Билли терпел Феррьера еще и потому, что врач сильно помог ему по ходу досудебных разбирательств с компанией, которая изготавливала этот злосчастный суп. Компания эта предпочла сразу заплатить большие деньги и не доводить дело до суда.
– Я думаю только о благе Барбары, – продолжил Феррьер. – Окажись я в ее состоянии, мне бы не хотелось вот так лежать из года в год.
– Я бы пошел навстречу вашим желаниям, – ответил Билли. – Но мы не знаем, каковы ее желания.
– У нас нет необходимости предпринимать активные действия, – напомнил ему Феррьер. – Мы можем проявить пассивность. Убрать питающую трубку.
Пребывая в коме, Барбара лишилась и способности глотать. Еда, поступившая в рот, в результате оказалась бы в легких.
– Давайте уберем питающую трубку и позволим природе взять свое.
– Смерть от голода.
– Природа просто возьмет свое.
Билли оставлял Барбару под крылышком Феррьера и потому, что врач открыто выражал свою приверженность утилитарной биоэтике. Другой доктор мог это скрывать… или вообразить себя ангелом (скорее, агентом) милосердия.
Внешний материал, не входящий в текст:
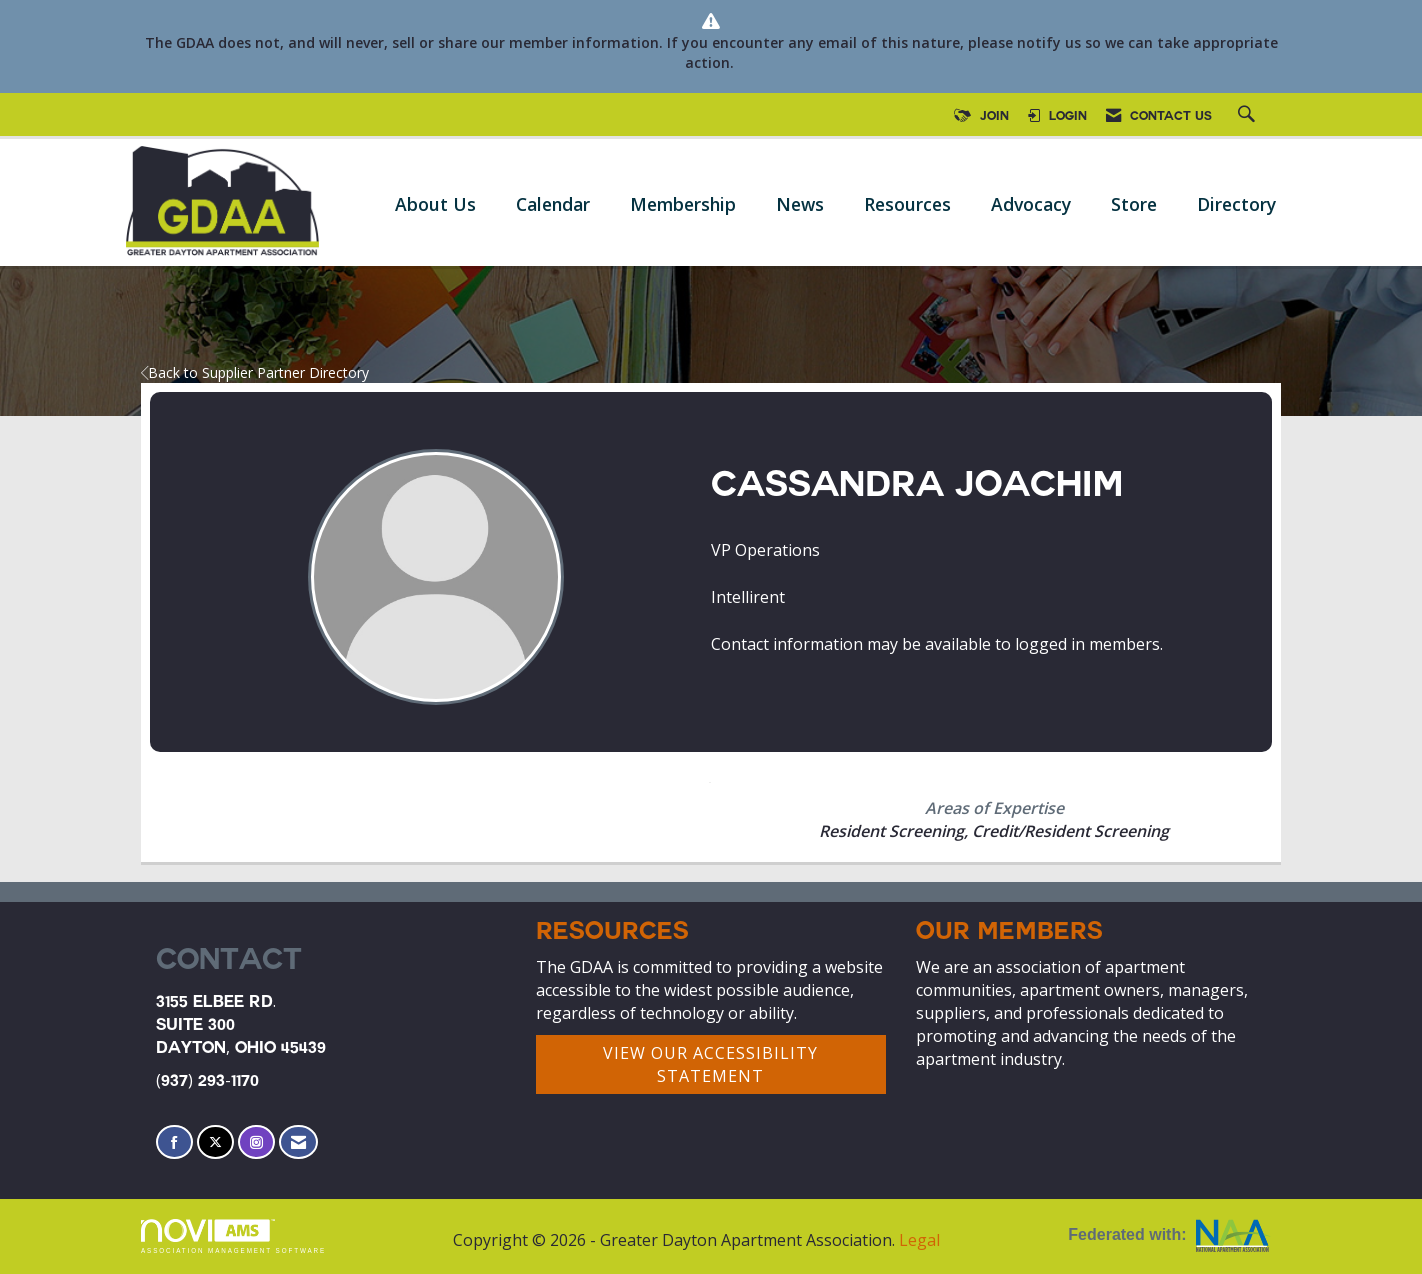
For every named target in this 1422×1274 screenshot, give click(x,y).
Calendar (553, 204)
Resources (907, 204)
Дважды в год Феррьер приводил свой аргументы, но не стал бы действовать без согласия Билли.
– Нет, – как всегда, ответил Билли. – Нет. Мы этого не сделаем. Мы оставим все как есть.
– Четыре года – такой долгий срок.
– Смерть дольше.
В шесть часов вечера солнце, повисшее над виноградниками, заполняло комнату летом, жизнью и радостью.
Под бледными веками глаза Барбары Мандель следили за происходящим в ее ярких снах.
– Я сегодня видел Гарри, – рассказывал Билли, сидя на высоком стуле у кровати Барбары. – Он все еще улыбается, когда вспоминает, как ты звала его Маппетом. Он считает своим величайшим достижением тот факт, что его до сих пор не выгнали из коллегии адвокатов.